States D J, Botstein D
National Center for Biotechnology Information, National Library of Medicine, National Institutes of Health, Bethesda, MD 20894.
Proc Natl Acad Sci U S A. 1991 Jul 1;88(13):5518-22. doi: 10.1073/pnas.88.13.5518.
Molecular sequences, like all experimental data, have finite error rates. The impact of errors on the information content of molecular sequence data is dependent on the analytic paradigm used to interpret the data. We studied the impact of nucleic acid sequence errors on the ability to align predicted amino acid sequences with the sequences of related proteins. We found that with a simultaneous translation and alignment algorithm, identification of sequence homologies is resilient to the introduction of random errors. Proteins with greater than 30% sequence identity can be reliably recognized even in the presence of 1% frameshifting (insertion or deletion) error rates and 5% base substitution rates. Incorporation of prior knowledge about the location and characteristics of errors improves tolerance to error of amino acid sequence alignments. Similarly, inclusion of prior knowledge of biased codon utilization by yeast (Saccharomyces cerevisiae) allows reliable detection of correct reading frames in yeast sequences even in the presence of 5% substitution and 1% frameshift errors.
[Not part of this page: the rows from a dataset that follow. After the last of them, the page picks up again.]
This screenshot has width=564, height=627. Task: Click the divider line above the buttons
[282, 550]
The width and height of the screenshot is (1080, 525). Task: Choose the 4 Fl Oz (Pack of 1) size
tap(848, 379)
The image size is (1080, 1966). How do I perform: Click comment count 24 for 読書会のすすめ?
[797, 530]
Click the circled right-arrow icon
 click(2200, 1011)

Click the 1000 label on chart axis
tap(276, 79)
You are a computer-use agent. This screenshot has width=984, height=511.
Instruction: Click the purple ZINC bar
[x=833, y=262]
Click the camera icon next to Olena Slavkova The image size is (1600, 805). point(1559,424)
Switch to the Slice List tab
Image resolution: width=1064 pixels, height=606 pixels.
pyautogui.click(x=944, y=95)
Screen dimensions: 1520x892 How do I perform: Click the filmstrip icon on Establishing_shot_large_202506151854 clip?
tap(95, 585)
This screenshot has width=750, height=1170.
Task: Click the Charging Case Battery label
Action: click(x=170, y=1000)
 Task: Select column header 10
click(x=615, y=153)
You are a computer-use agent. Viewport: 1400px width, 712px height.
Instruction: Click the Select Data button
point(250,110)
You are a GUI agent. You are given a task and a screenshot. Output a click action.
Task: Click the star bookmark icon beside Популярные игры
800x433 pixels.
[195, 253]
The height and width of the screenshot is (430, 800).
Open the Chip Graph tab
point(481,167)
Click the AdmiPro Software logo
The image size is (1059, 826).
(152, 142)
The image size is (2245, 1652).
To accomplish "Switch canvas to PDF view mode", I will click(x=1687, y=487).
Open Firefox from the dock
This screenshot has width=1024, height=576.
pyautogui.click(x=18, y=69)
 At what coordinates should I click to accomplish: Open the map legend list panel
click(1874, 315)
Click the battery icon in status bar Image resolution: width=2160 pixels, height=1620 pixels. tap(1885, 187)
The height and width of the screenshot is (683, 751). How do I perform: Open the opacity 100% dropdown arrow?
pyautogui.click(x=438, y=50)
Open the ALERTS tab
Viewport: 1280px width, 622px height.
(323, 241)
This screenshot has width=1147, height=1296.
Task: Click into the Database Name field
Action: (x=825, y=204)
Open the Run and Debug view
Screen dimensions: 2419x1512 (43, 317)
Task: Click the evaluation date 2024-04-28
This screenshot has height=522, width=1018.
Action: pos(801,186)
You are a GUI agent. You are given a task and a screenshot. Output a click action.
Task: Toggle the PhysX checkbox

与所有实验数据一样,分子序列具有有限的错误率。错误对分子序列数据信息内容的影响取决于用于解释数据的分析范式。我们研究了核酸序列错误对将预测的氨基酸序列与相关蛋白质序列进行比对能力的影响。我们发现,使用同步翻译和比对算法时,序列同源性的识别对随机错误的引入具有弹性。即使存在1%的移码(插入或缺失)错误率和5%的碱基替换率,序列同一性大于30%的蛋白质也能被可靠识别。纳入有关错误位置和特征的先验知识可提高氨基酸序列比对的错误耐受性。同样,纳入酵母(酿酒酵母)密码子使用偏好的先验知识,即使存在5%的替换和1%的移码错误,也能可靠检测酵母序列中的正确阅读框。